いよいよ恐ろしくなりかけていたその時、目の前の本棚の隅から、古びた本がひとりでに浮き上がった。

「はじめまして、シア。私の本を読んでくれてありがとう」

その本の背表紙には、異国のよく解らない言葉が綴られていて、何と書いてあるのかを読み取ることはできなかった。
私と同じくらいの、少女のようなソプラノが私の名前を呼ぶ。私は落とした本を拾い上げてから、ふわふわと重力を無視して漂う本に駆け寄った。
あまりの驚きに、私はその少女が先程紡いだ言葉を忘れてしまっていたのだ。

「は、はじめまして。喋る本がこの図書室にいたなんて、今まで知らなかったわ」

「ふふ、そうね、「はじめまして」だったね。でも私は、シアのことをずっと前から知っているのよ、ずっとね」

歌うように彼女はそう紡いでクスクスと笑ってみせた。
もうこの図書室に通い始めて随分経つのに、ずっと彼女の存在に気付かないまま過ごしていた自分が少しだけ恥ずかしい。
気付けなくてごめんなさい、と謝罪の言葉を告げれば、彼女はぱらぱらと本のページを捲りながらクスクスと微笑む。

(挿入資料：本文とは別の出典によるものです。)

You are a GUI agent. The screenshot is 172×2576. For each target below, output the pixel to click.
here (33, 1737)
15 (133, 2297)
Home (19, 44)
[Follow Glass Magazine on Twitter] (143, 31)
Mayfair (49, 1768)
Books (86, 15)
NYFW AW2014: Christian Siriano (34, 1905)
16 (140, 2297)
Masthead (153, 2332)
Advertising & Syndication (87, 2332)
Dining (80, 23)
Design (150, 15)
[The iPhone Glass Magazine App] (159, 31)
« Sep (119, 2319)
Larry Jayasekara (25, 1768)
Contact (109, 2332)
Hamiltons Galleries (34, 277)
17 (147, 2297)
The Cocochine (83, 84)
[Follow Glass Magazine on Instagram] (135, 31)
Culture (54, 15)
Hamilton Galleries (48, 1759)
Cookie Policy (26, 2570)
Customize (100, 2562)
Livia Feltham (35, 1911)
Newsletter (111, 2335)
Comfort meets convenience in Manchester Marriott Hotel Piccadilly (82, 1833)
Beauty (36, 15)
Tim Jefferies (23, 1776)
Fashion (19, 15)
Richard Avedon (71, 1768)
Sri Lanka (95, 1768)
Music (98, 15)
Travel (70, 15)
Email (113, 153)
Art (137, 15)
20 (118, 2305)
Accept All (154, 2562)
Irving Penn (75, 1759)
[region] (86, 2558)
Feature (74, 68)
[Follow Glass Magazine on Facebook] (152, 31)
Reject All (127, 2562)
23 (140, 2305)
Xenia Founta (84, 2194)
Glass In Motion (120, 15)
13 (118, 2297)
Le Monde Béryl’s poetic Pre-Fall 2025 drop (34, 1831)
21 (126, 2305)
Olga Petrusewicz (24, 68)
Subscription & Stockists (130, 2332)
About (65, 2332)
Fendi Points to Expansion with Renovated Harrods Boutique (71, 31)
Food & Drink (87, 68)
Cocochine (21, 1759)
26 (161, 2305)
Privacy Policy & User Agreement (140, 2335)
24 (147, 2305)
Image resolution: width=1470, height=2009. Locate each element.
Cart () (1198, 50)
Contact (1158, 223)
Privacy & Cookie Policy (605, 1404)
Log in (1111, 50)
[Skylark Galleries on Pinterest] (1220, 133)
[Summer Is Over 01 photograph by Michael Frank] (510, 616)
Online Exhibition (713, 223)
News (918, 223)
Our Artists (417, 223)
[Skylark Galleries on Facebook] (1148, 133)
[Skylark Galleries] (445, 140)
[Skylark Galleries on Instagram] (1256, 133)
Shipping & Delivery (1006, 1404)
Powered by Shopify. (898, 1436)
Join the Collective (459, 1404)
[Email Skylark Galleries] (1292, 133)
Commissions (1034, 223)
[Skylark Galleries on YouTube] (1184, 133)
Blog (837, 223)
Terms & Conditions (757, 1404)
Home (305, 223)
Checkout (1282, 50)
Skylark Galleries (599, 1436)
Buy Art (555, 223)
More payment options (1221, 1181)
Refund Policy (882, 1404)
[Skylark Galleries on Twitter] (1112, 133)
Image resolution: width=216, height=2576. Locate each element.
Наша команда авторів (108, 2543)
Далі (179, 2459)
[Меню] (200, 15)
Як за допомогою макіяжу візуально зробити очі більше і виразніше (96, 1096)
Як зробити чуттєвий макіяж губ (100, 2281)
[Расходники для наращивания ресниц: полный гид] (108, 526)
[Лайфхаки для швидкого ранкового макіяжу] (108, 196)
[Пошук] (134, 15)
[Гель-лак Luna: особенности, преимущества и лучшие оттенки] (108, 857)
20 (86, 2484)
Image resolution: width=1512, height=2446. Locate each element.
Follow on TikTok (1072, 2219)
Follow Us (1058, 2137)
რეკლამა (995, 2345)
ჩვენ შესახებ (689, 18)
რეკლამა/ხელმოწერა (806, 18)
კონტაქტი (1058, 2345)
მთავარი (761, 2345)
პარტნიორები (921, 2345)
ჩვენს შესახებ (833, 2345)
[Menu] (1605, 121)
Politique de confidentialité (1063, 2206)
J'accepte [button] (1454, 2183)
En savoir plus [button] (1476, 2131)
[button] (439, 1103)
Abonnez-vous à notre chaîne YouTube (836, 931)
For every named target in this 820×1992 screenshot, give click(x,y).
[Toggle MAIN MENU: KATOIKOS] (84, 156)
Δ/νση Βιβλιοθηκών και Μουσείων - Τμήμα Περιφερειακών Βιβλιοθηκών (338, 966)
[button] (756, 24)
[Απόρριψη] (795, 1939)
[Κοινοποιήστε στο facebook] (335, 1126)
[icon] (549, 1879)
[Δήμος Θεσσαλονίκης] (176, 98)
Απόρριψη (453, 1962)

シアは私のことを、この城で暮らす皆と同じような存在だと思っているのかもしれないけれど、実はそうじゃないの」

「え……?」

「私は、この城にかけられた魔法の外にいるのよ。このお城で起こる出来事を見届けたくて、こうして本になって紛れ込んでいたの」

本に「なって」紛れ込んでいた。
その言葉に心臓が跳ねた。驚きに目を見開いて沈黙する私に、彼女はクスクスと笑いながら更に信じられないことを紡いでみせる。